If you're scraping marketplaces, monitoring competitor prices, or collecting data from websites, you know the problem: sites block IP addresses, require captcha, or return empty pages. Ban rate (percentage of blocked requests) can reach 70-90%, making scraping impossible. In this article, we'll examine specific methods that will help reduce ban rate to 5-10% and collect data consistently.
We'll cover both technical solutions (proxy rotation, HTTP headers, fingerprinting) and behavioral patterns (delays, imitating user actions). All methods have been tested in practice when scraping Wildberries, Ozon, Avito, and international platforms.

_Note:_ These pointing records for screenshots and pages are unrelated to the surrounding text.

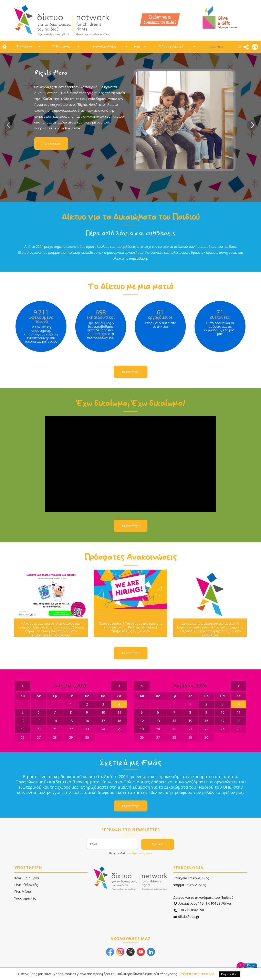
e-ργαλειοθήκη (104, 46)
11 (119, 713)
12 (22, 721)
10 (103, 713)
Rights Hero (51, 73)
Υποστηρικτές (25, 898)
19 (22, 729)
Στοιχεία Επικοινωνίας (191, 878)
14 (55, 721)
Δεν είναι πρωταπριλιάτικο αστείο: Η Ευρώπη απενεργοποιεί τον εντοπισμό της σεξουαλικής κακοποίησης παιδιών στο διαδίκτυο (210, 629)
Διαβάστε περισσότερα (196, 974)
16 (87, 721)
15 (71, 721)
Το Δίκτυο (24, 46)
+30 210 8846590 (189, 910)
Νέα (137, 46)
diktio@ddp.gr (186, 917)
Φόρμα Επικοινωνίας (189, 885)
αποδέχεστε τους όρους (140, 853)
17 (103, 721)
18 (119, 721)
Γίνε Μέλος (23, 891)
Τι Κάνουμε (60, 46)
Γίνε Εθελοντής (26, 885)
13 (39, 721)
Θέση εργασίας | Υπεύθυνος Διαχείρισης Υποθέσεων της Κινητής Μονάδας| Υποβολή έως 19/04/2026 (130, 627)
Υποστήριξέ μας (171, 46)
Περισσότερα (51, 143)
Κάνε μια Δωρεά (27, 878)
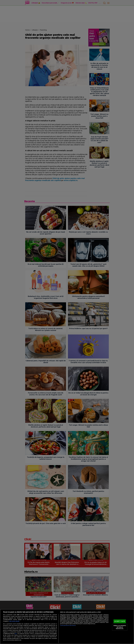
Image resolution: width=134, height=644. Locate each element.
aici (16, 634)
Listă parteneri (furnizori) (68, 625)
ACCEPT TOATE (120, 621)
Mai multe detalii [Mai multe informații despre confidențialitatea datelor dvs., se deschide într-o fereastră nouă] (14, 621)
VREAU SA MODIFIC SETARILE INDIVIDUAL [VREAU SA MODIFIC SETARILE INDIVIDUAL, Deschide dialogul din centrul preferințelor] (120, 627)
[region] (67, 626)
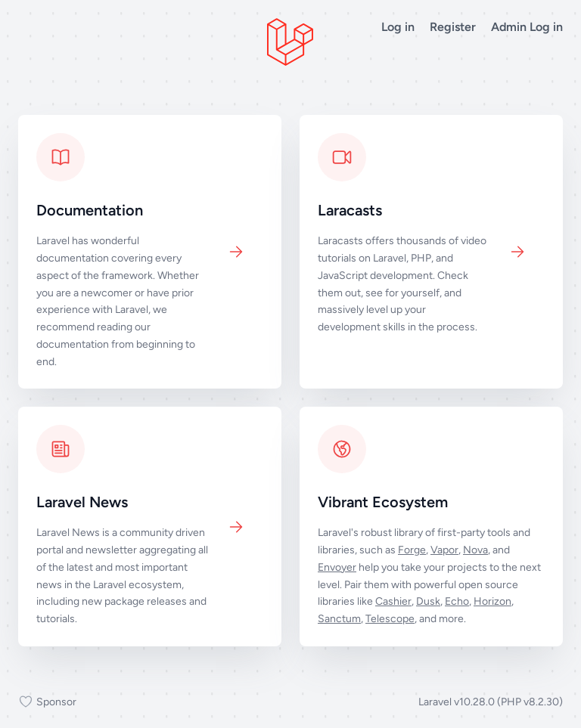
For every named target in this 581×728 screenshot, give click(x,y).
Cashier (393, 601)
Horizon (492, 601)
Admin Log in (527, 26)
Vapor (444, 550)
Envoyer (337, 567)
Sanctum (339, 618)
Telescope (390, 618)
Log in (398, 26)
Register (452, 26)
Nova (475, 550)
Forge (412, 550)
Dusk (428, 601)
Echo (457, 601)
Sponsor (47, 702)
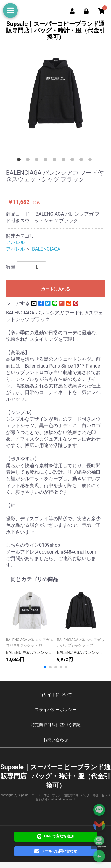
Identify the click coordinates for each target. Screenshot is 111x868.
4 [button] (47, 161)
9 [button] (91, 161)
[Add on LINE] (99, 810)
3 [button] (38, 161)
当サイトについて (56, 694)
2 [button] (29, 161)
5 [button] (56, 161)
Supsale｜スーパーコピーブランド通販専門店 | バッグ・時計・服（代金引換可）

Why websites block scrapers: main triggers
Before examining protection methods, it's important to understand how sites identify automated traffic. Modern anti-bot systems (Cloudflare, Akamai, DataDome, Imperva) analyze dozens of parameters for each request. Here are the main blocking triggers:
Network-level triggers:
- Too many requests from a single IP address (e.g., 100+ requests per minute)
- IP from known data center ranges (AWS, Google Cloud, Hetzner)
- Geographic mismatch: IP from Russia requesting English version of site
- Absence of reverse DNS record for IP address
HTTP-level triggers:
- Missing or incorrect HTTP headers (User-Agent, Accept-Language, Referer)
- Header order differs from browser standard
- TLS/SSL version doesn't match declared browser
- Missing cookies or incorrect usage
Browser-level triggers (JavaScript):
- Absence of JavaScript execution (if using simple HTTP client)
- Browser fingerprinting: Canvas, WebGL, AudioContext, installed fonts
- Absence of mouse movement, scrolling, clicks
- Browser window size (headless browsers often have non-standard sizes)
- Presence of automation: navigator.webdriver, window.chrome properties
Behavioral triggers:
- Too fast navigation between pages (less than 1 second)
- Identical intervals between requests (e.g., exactly every 2 seconds)
- Sequential page traversal (1, 2, 3, 4...) without skips
- Absence of typical user actions: search, filters, viewing images
For example, when scraping Wildberries, a typical mistake is sending requests every 0.5 seconds from one IP. Cloudflare's anti-bot system will instantly identify the pattern and block the IP for 24 hours. A real user spends 5-15 seconds viewing a product card, scrolls the page, clicks on images.
Proxy rotation: how to properly change IP addresses
Using proxies is a basic method for reducing ban rate. But it's important not just to buy proxies, but to configure rotation correctly. Here are proven strategies:
Choosing proxy type for scraping
| Proxy Type | Ban Rate | Speed | When to Use |
|---|---|---|---|
| Datacenter Proxies | High (40-60%) | Very High | Simple sites without protection, mass scraping with large IP pool |
| Residential Proxies | Low (5-15%) | Medium | Marketplaces (Wildberries, Ozon), sites with Cloudflare, social networks |
| Mobile Proxies | Very Low (2-8%) | Low | Sites with aggressive protection, mobile app versions |
For scraping marketplaces (Wildberries, Ozon, Avito), residential proxies are recommended — they have IPs of real home users, which are difficult to distinguish from regular traffic. Datacenter proxies are suitable for less protected sites or when maximum speed is needed with large data volumes.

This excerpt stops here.